Parents often inform their pediatrician that they could feel and hear the infant's joints clicking. This is often dismissed by pediatricians as being perfectly normal. However, joint laxity is a common finding in patients with EDS and is a likely cause for the observed joint clicking and popping reported by parents and should be documented. On physical examination hyperextensibility of fingers, shoulders, thoracic spine (parents often note that their infants are able to bend themselves backward into almost a C-like position), hyperextensibility of their ankles, knees and elbows can often be elicited to a much greater degree than what can be accomplished in a normal infant. (Table 5)

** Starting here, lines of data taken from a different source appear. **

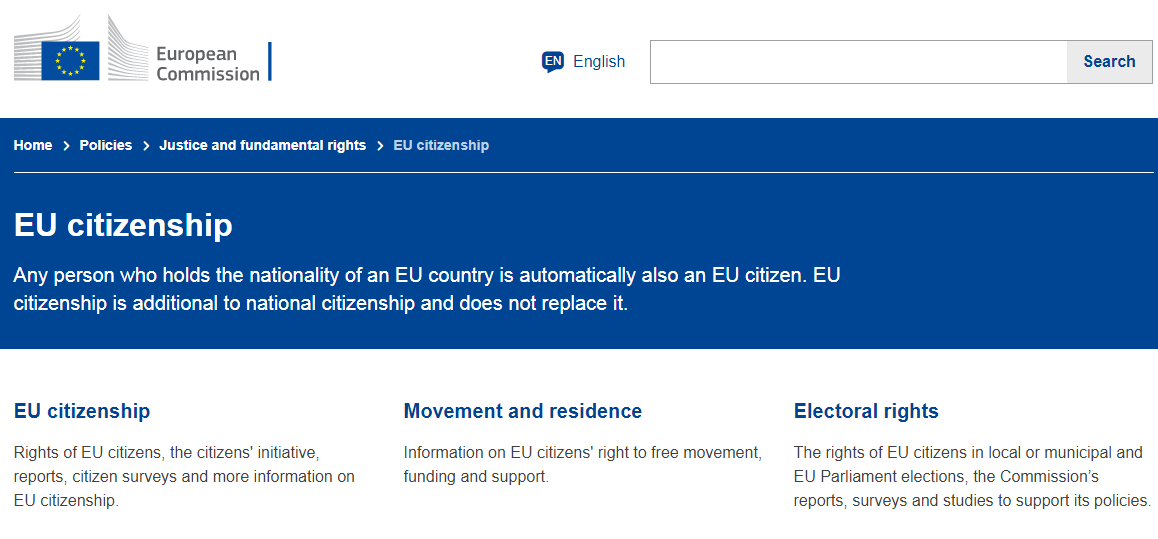1158x539 pixels.
Task: Click the Search button
Action: 1109,62
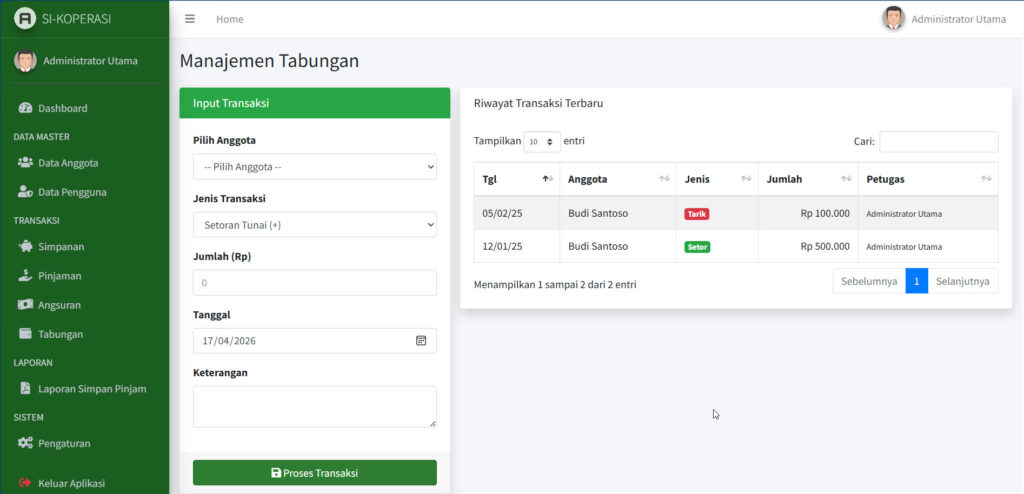The image size is (1024, 494).
Task: Open the calendar picker in Tanggal field
Action: click(x=421, y=341)
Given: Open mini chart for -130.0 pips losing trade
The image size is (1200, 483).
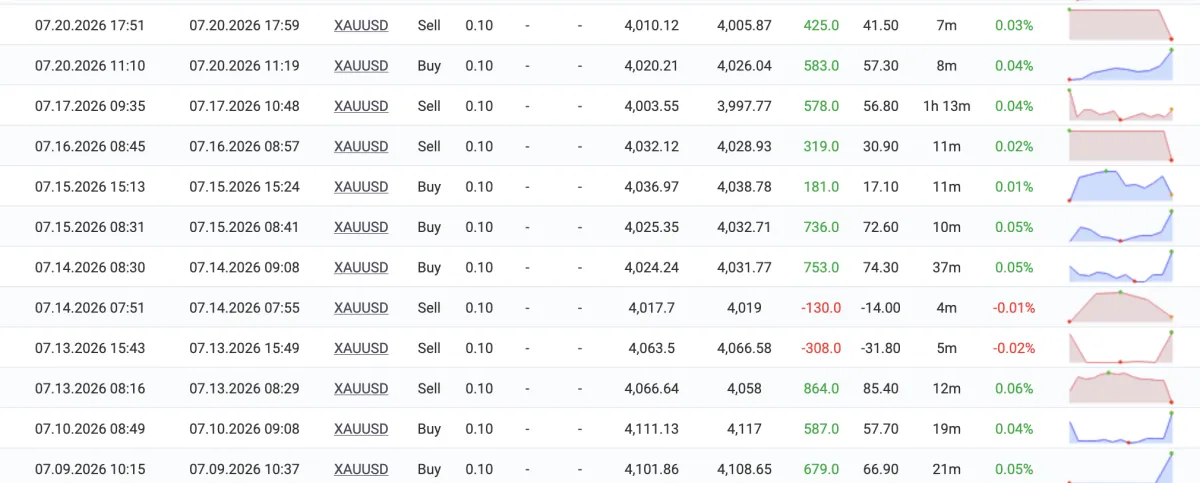Looking at the screenshot, I should pyautogui.click(x=1121, y=307).
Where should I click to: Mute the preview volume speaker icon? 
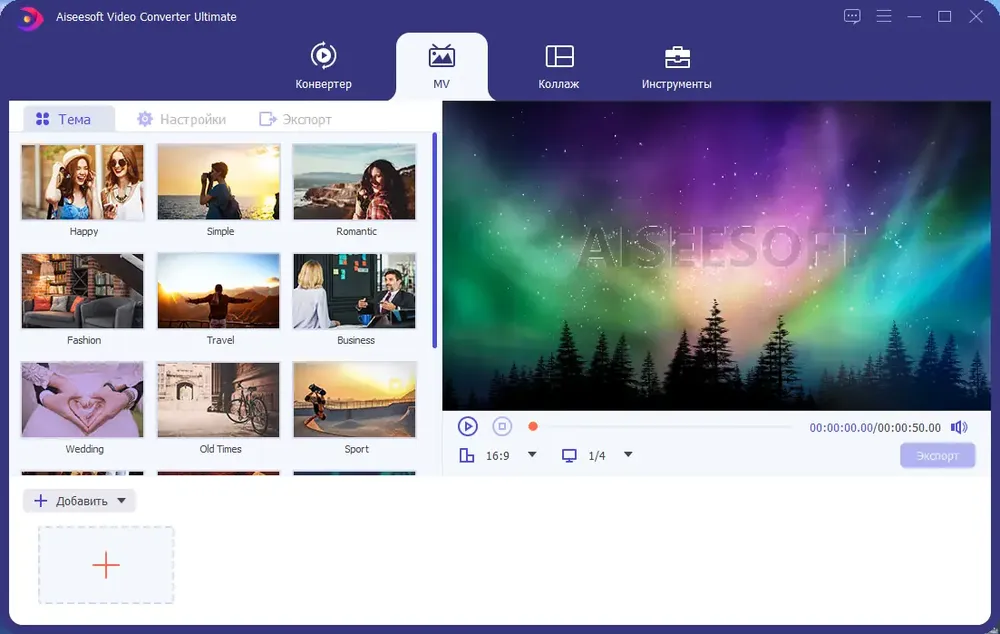pos(959,427)
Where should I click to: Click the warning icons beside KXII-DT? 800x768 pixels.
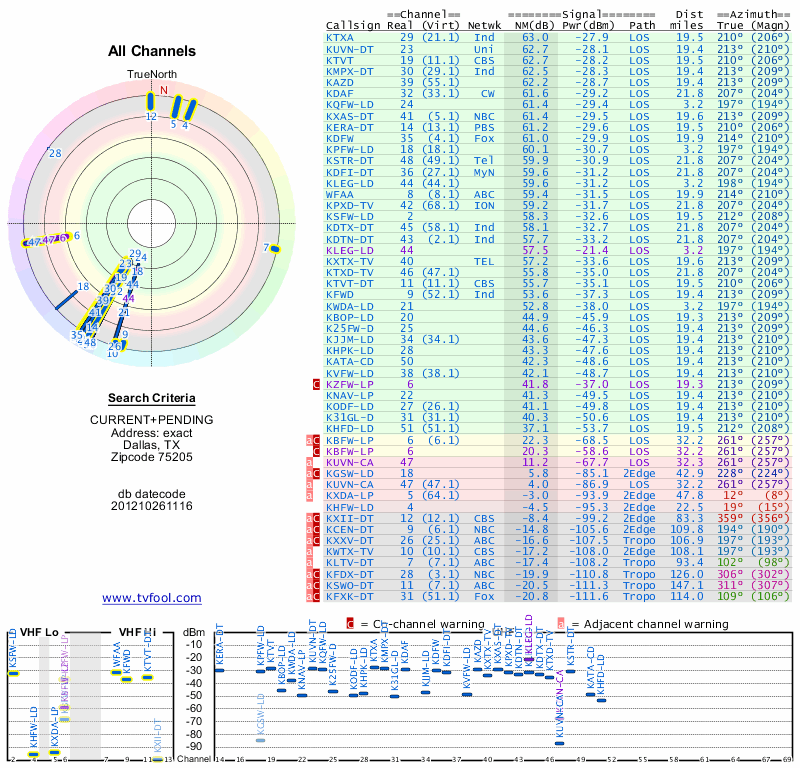pos(313,518)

A diagnosis of metabolic bone disease, predisposing the child to fracture, does not conclusively rule out the possibility of the fractures caused by non-accidental trauma. However, it does suggest an alternative reason for bone fractures other than CAN, or that fractures occurred at a level of mechanical insult to the child that otherwise might not have qualified as CAN. Sorting through these issues, in light of our current findings, will require additional reflection by both medical and legal scholars, applied on a case-by-case basis, to each clinical scenario.

Therefore, identification of non-accidental injuries is as important as distinguishing them from accidental injuries and injuries caused by normal handling because of a genetic defect of the collagen elastin matrix of the skin and skeleton. It is vital to verify if a case of multiple fractures is caused either by child abuse or some metabolic bone disease. When evaluating a child presenting with multiple fractures with parents suspected of CAN the steps listed in Table 5 should be considered before this diagnosis is made.

Multiple fractures

Both EDS and vitamin D deficiency rickets have been associated with low bone mass and bone fragility fractures however neither of them independently or in combination is/are typically considered as the cause for unexplained fractures in infancy. Our case series suggests that they should be.